Your support is always appreciated from The Settler staff.

Top 8 reasons to vote this election season

By: Cole Miller
The 2016 Presidential election has the two most unpopular main party candidates in recent American history. However, whether or not you like either major candidate, your vote still matters. Please go out and vote on Nov. 8 if you have not already voted early.

8. There is more than one choice.
Although the media primarily covers the Democratic and Republican parties, there are many other parties with candidates running for President of the United States. Some parties are more known, like the Green Party and the Libertarian Party, but there are lesser knowns such as The Legal Marijuana Now Party and the United States Pirate Party.

7. You can actually complain with some integrity.
To quote Abraham Lincoln, “Elections belong to the people. It’s their decision. If they decide to turn their back on the people and burn their behinds, then they will have to sit on their blisters.” Basically what this means is, if the person you did not want to become President does just that, and you didn’t vote, you cannot complain about it.

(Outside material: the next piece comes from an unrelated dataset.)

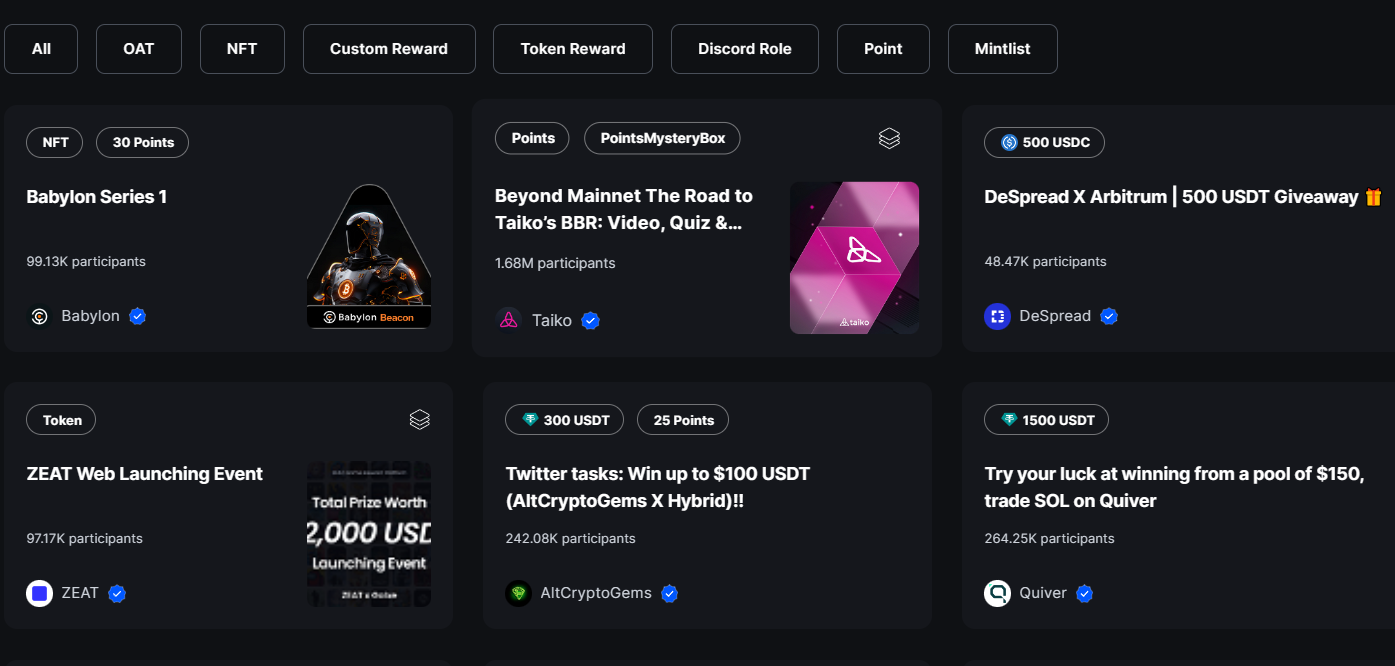Screen dimensions: 1395x666
Task: Click the Babylon project logo icon
Action: 39,316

6. The margins can be very important.
The 2000 Presidential election between George W. Bush and Vice President Al Gore had a popular vote margin of 543,889 votes in the latter’s favor, however, the electoral vote gave George W. Bush the win, making him the 43rd President of the United States. The electoral difference was 5 delegates.

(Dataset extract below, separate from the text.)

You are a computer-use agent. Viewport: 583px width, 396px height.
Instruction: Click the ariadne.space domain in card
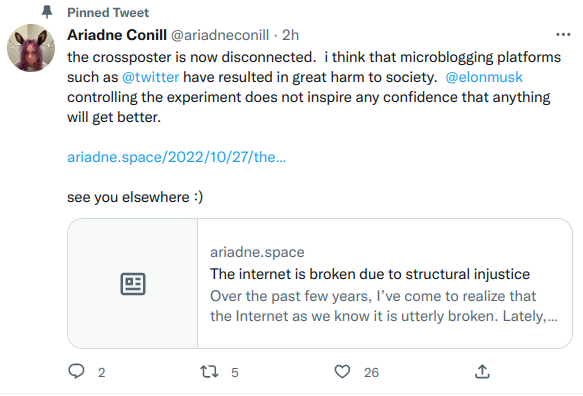(x=257, y=252)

5. There have been people who have given their lives for your rights.
As a United States citizen, you have several rights given to you by the U.S. Constitution. Voting is one of these rights. Ever since we became a country, there have been wars fought, and in each of these wars, Americans have died defending those rights. By not voting, or not practicing any constitutional rights, you are letting them die for nothing.

4. Because you can.
This may seem pretty basic, but most college students are over eighteen, and can finally vote for the candidate of their choice. Growing up, I was always excited to finally be able to vote in an election of any kind, and now I finally can. This election is history in the making, and every vote counts for your candidate of choice.

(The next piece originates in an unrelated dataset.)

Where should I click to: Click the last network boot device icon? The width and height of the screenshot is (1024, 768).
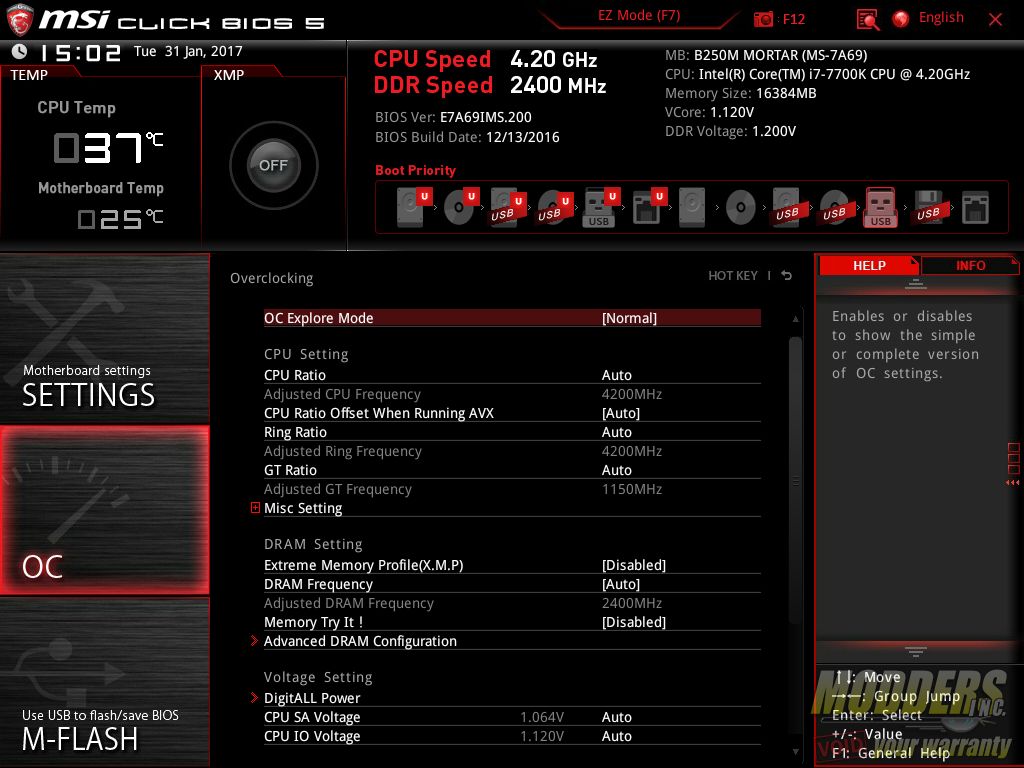[974, 208]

3. The emotion of anticipation.
The night of the election, Nov. 8 we will have announced to us, the 45th President of the United States of America. This is a very exciting time for many citizens. Excitement can be good or bad though. Some citizens could be in total fear over who will be elected this year, or and year for that matter, because of the feeling of broken promises and the unknown that comes with every new president. Regardless, people will be anticipating these results for days before that night, and the entire day.
2. Honoring Benjamin Franklin.
At the Constitutional Convention that led to our country being formed, Benjamin Franklin was asked the following question, “What have we got, a republic or a monarchy?” He answered, “A Republic, if you can keep it.” Our founding father challenged the citizens of his day and for Americans leading all the way to today to vote for their official leaders.

1. Democracy.
Democracy literally means “people force.” We the people have the ability to put our elected officials in office, any office for that matter. This all the more reason why we should absolutely vote on any ballot. We the people are the most powerful entity in this country. We the people are the backbone, lungs, and brains of this country.

These are just a few of the many reasons you should utilize your right to vote.
Although the candidates in this election are extremely unpopular, one of them will be our next president.
Being educated on your choice and your own beliefs definitely helps narrow down your choices.